Of these, my two brothers, it will take but one moment to say, that as I now write, one is toiling for subsistence in a foreign land, and the other, beneath it, is laid at rest for ever.

From this general description I will turn to a detail of a day's proceedings in the Session-house school, premising that they sometimes received a little variety, not animation, for that was physically impossible, every thing being of itself at the boiling point, from some circumstances to which I may hereafter allude more fully. The potentate, during whose dynasty, (for the ferula was wielded by a large number in succession,) the best pith of my tricky days was wasted, was a probationer, as persons of his order in the Presbyterian church are technically called, being considered as noviciates in the ministry, who, until they are appointed to a distinct pastoral charge, are limited to preaching in the exercise of the sacred functions, and who, therefore, until so desirable an event should occur, devote frequently their unoccupied hours to the purposes of tuition. Mr. P. the gentleman in question, was a person of considerable learning and abilities, accompanied by many of the solid virtues that characterize, in general, the religious community among whom he was in good time to exercise his spiritual office. That a placidity of temper was among the original graces of his character, I have every reason to believe; but, that it should have continued to be evinced to any degree, amid the turbulent scenes that limited my own experience of his qualities, would be to pronounce him what, poor man, he never intended to be, an angel.
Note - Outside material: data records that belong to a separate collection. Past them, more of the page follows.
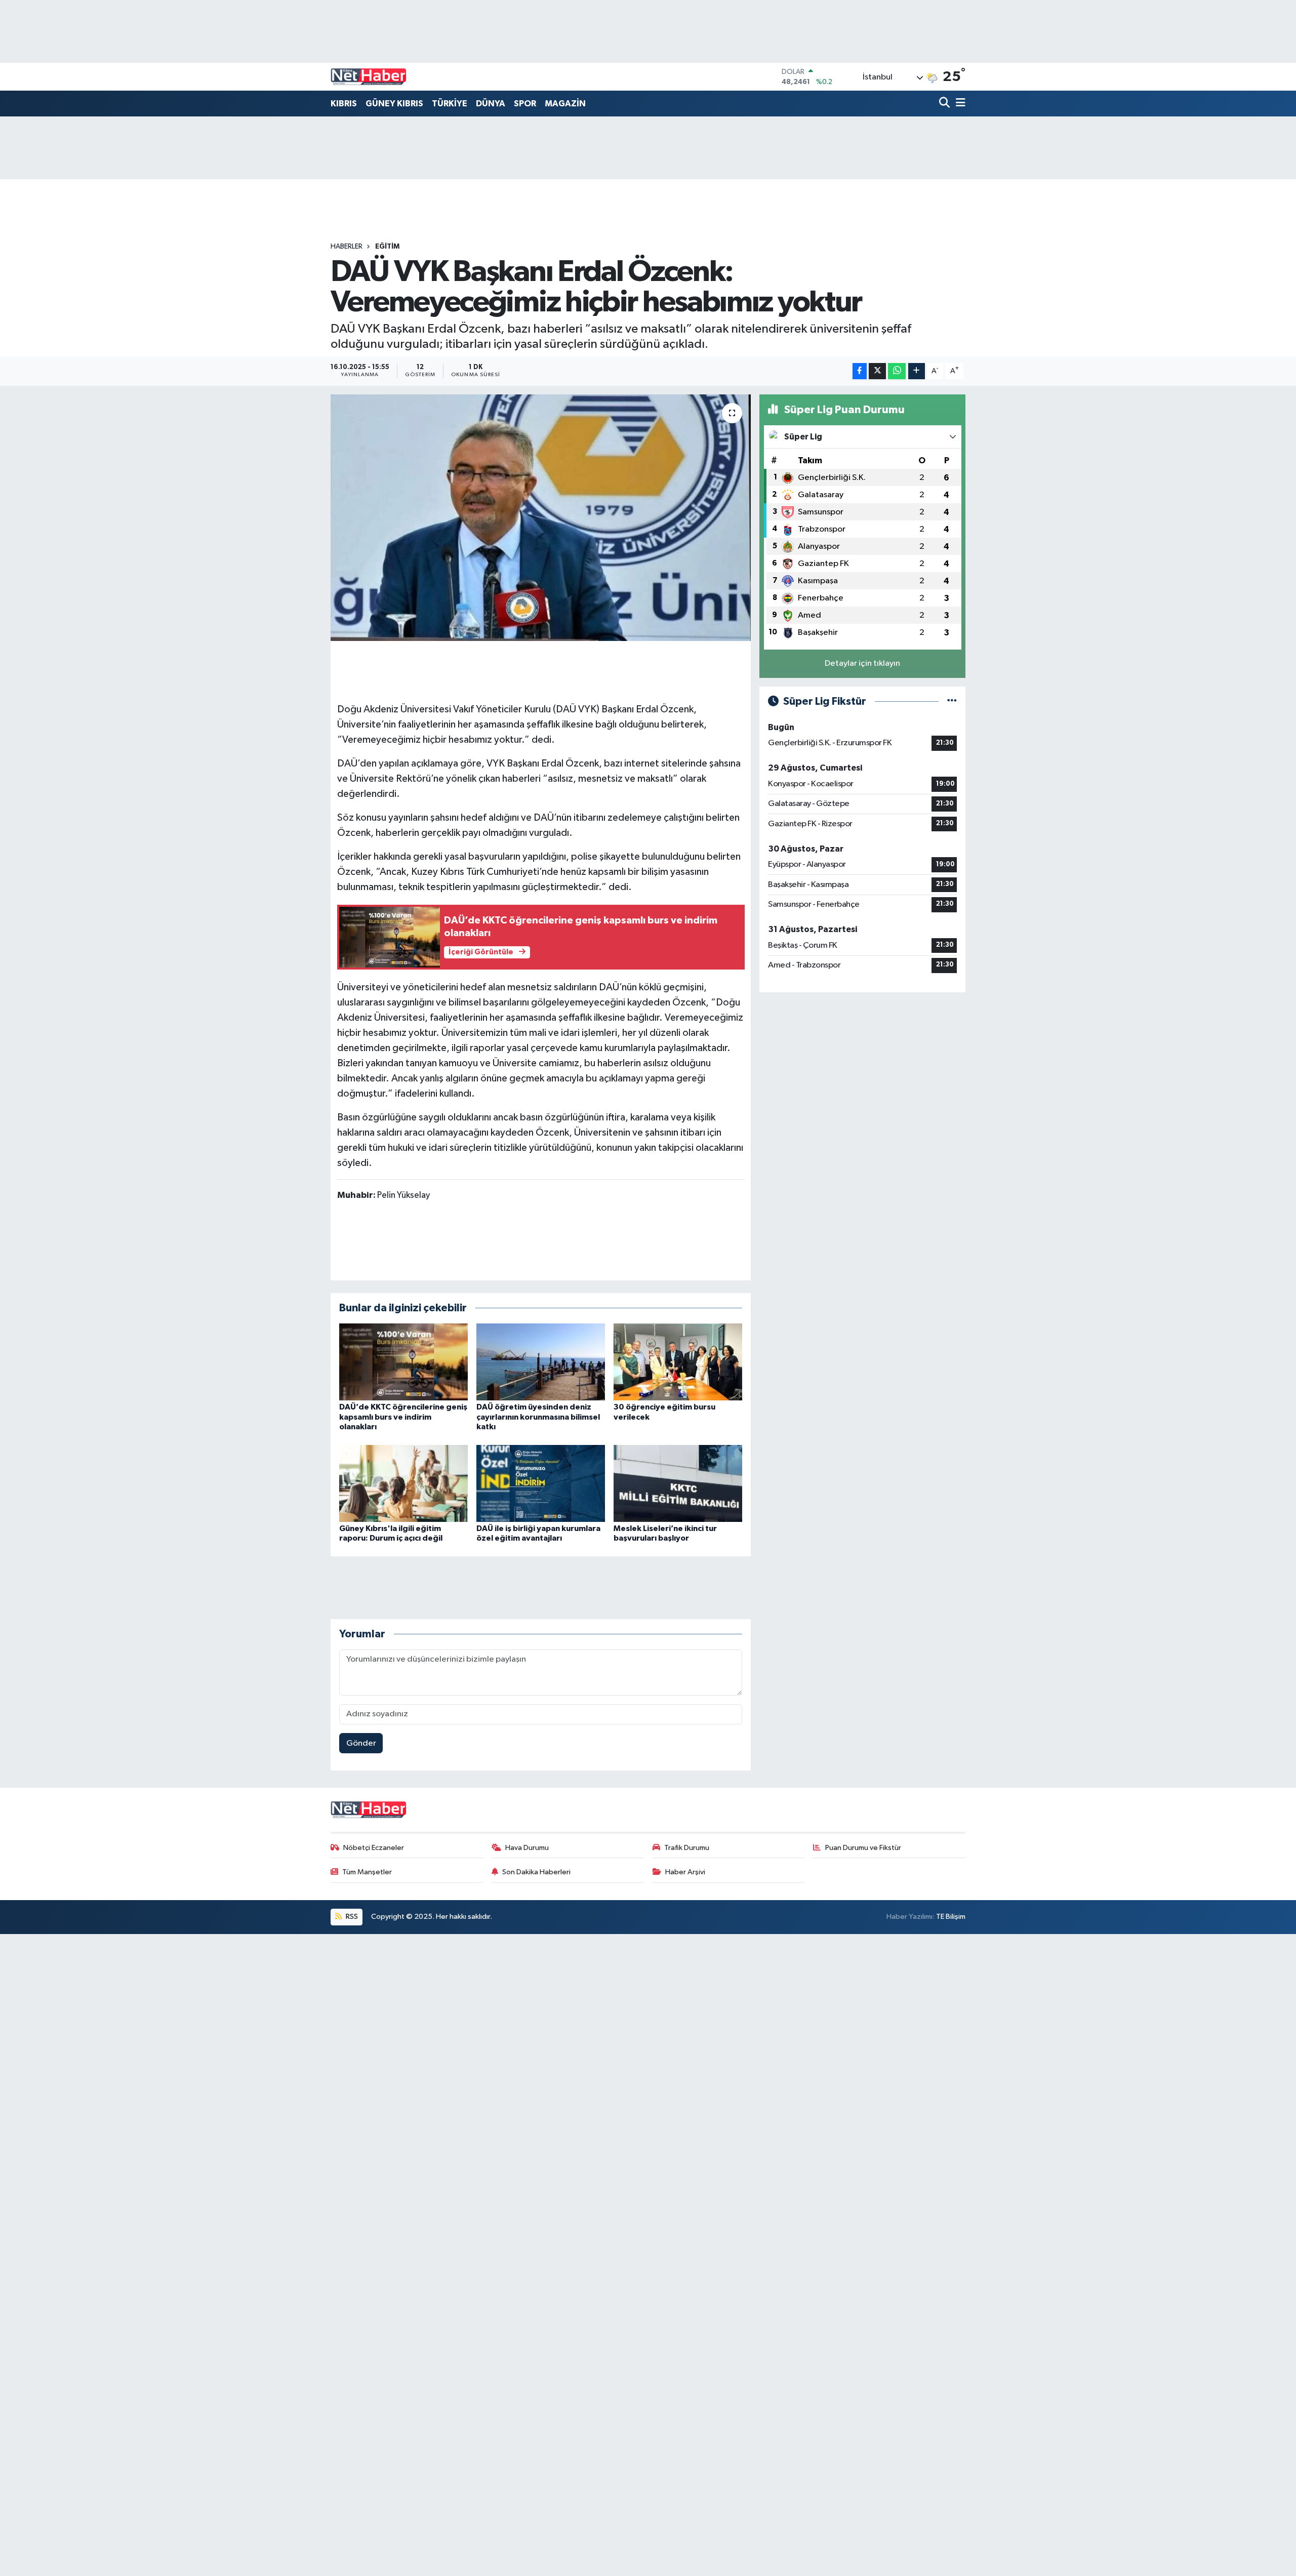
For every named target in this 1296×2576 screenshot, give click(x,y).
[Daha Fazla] (916, 371)
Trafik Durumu (686, 1848)
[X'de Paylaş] (877, 371)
Since those, his days of moral discipline, for sorely was he tried, I am given to understand that he has succeeded to a most superior congregation, and is enjoying, at once, all the pleasures of domestic life, as well as those attendant on the respect and esteem felt towards him by all with whom he is brought in contact. I heartily rejoice at the fact, and can well estimate the exquisite happiness he must experience on contrasting his present peace with the stormy scenes

of his earlier days, and trust that should these pages ever meet his eyes, he will accept the feeling of congratulation I have just expressed, as the only atonement at present in my power, for that portion of his tribulations for which I

doubt not but I am accountable→→ the only peace-offering of one who has now as little the heart as the opportunity to fret and weary him more. Our regular hour of assembling every day was ten o'clock, although we had our own private rules which brought us together at a considerably earlier period, for the important purpose of playing at hand-ball. This amusement was so fascinating in its nature, even to a spectator, that the farmers' servants as they passed by to their daily labour, would be found loitering and gazing, with wide-mouthed enjoyment, through the quick-set hedge, at the noisy merriment of the " young quality," as we were called. Indeed the spirit of sympathy prevailed so much over their habitual shyness and deference to rank, that upon the slightest invitation on our part, grown up men and heads of families would forthwith engage in the pastime, jumping and running with the youngest of us all. "In the name of a' that's gude, that I sud say sae, Harry Jamieson, whar hae ye been this twa hours sin syne and the pleugh graith standin idle on the beasts," would be the exclamation of some farmer to a delinquent loiterer of this kind, "Weel an deed, maister, I jeest stepped owre the meeting-house dyke, to take young Maister Robert Johnson's han at the ba', the puire thing was sae dune oot wi' the running, peching for a' the world like a mill aiver, sae that the hoose wad hae been lost, and his pairty oot, and that wad hae vexed yoursel you ken, no to speak o' the bit wean."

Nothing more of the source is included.